> cat hi.nix
4
Even though it is probably internally consistent, it is highly confusing to the user (and the error messages non-descriptive)
> nix eval --json --show-trace ./hi.nix
error: path '/home/philip/tmp/hi.nix' is not in the Nix store
Hrm, I just wanted to eval a file. Maybe I need to use -f
> nix eval --json --show-trace -f ./hi.nix
error: more arguments are required
Huh, that’s strange.

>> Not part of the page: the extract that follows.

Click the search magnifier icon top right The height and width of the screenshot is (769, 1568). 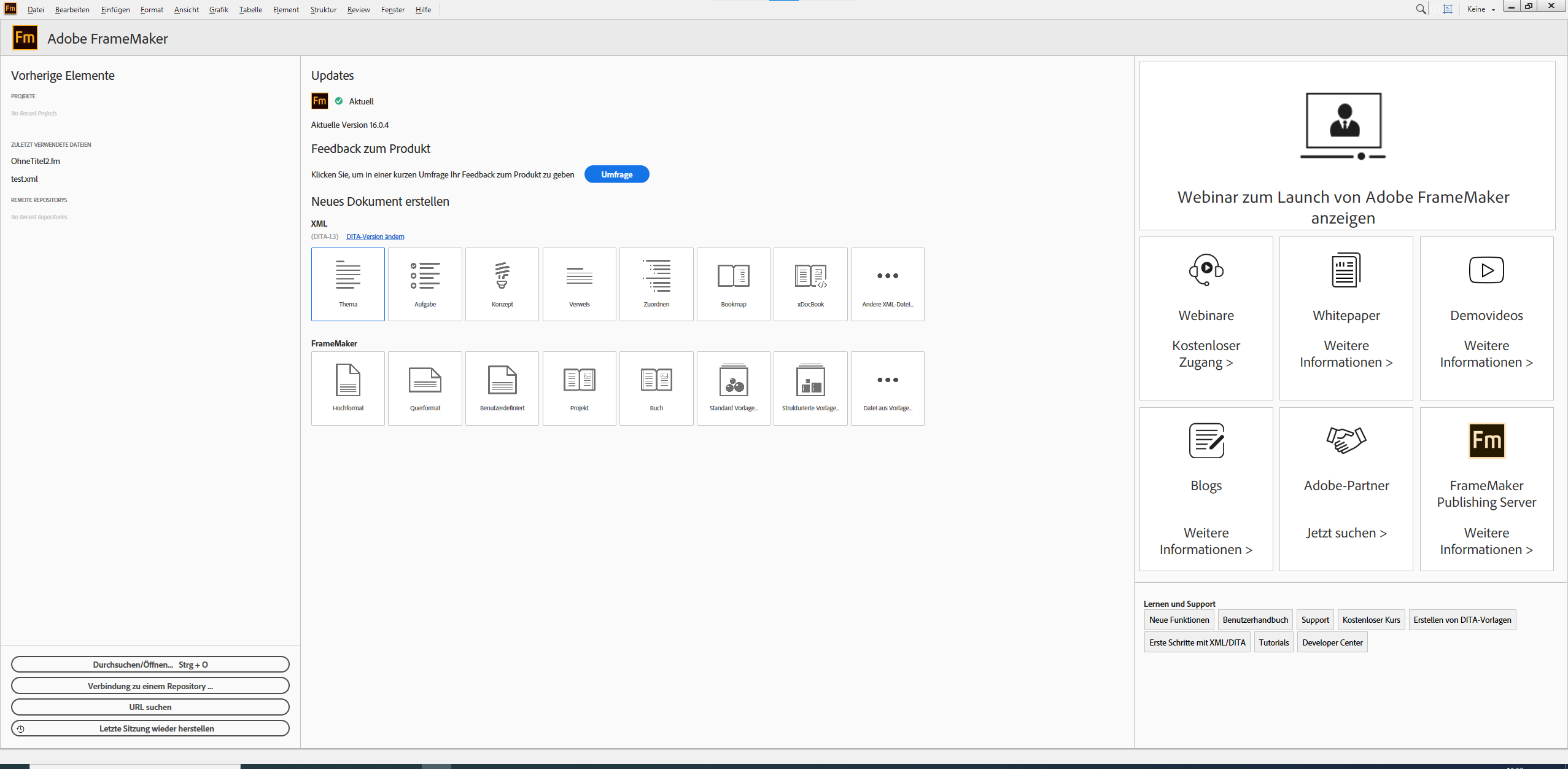(x=1419, y=9)
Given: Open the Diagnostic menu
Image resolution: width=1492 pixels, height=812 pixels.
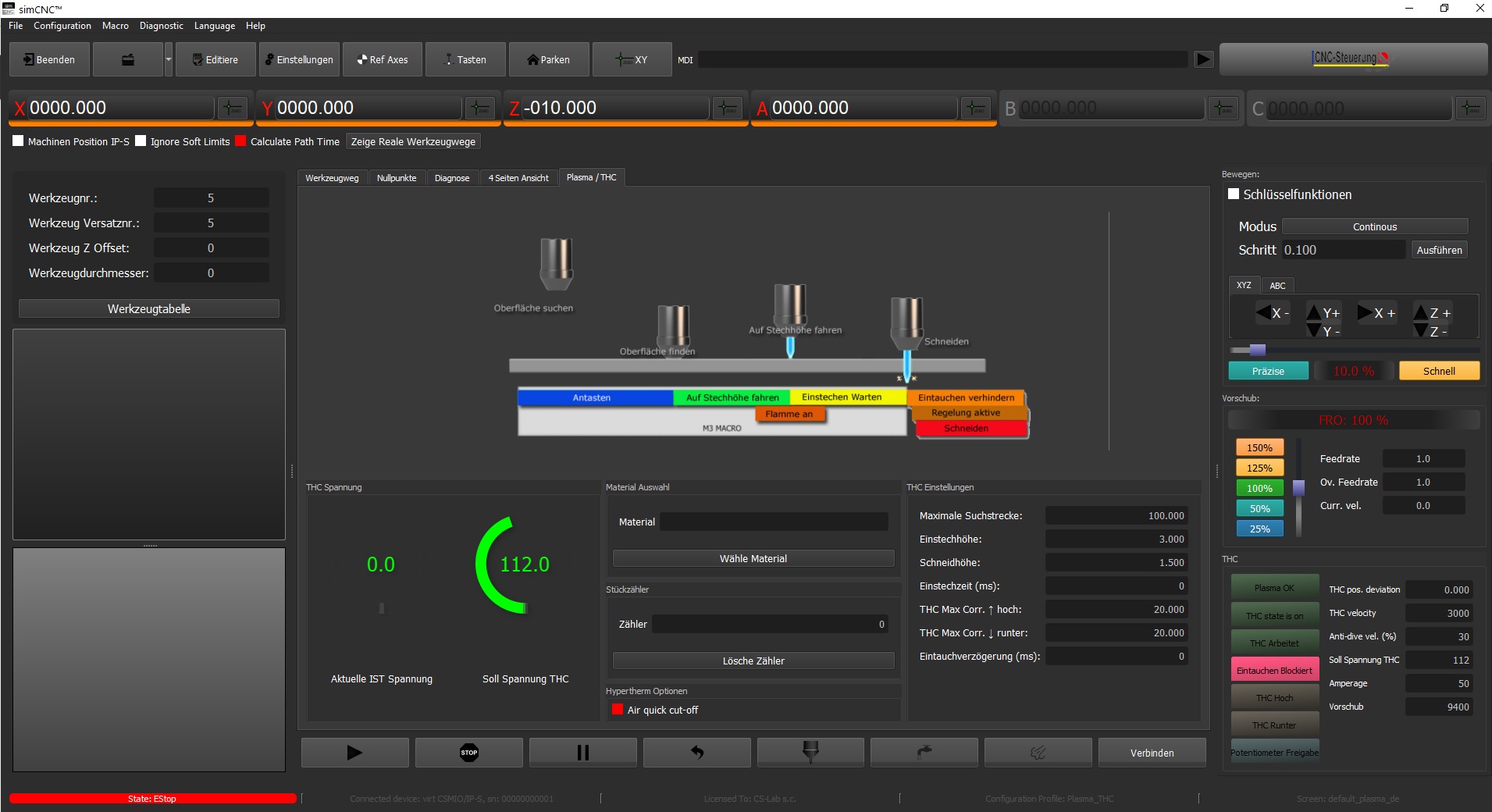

I gave it a file, what does it want from me? --help doesn’t exactly help, either.
> nix eval '4'
error: don't know what to do with argument '4'
What?
> nix eval '(4)'
4
wtf, seriously?
Btw, the “correct” invocation for the file is:
> nix eval -f ./hi.nix ""
4
which follows from nix(1) always requiring an argument and being consistent about it.
cc @LnL7 @grahamc
Basically the same issue as #2066.
The biggeste problem with this, IMHO, is that besides being difficult to use, it's inconsistent with nix build.
FWIW, cc #1763 re:consistency problems even within nix eval itself.
So if I'm understand this correctly, the best way to evaluate some file.nix from the command line is to run:
nix eval --file ./file.nix ""
Is that right?
@wpcarro No, the best way to do it is to use nix-instantiate --eval.
The nix tool is not yet stable and its interface probably (hopefully) going to change.
On the flakes branch, you can do nix eval --file ./file.nix.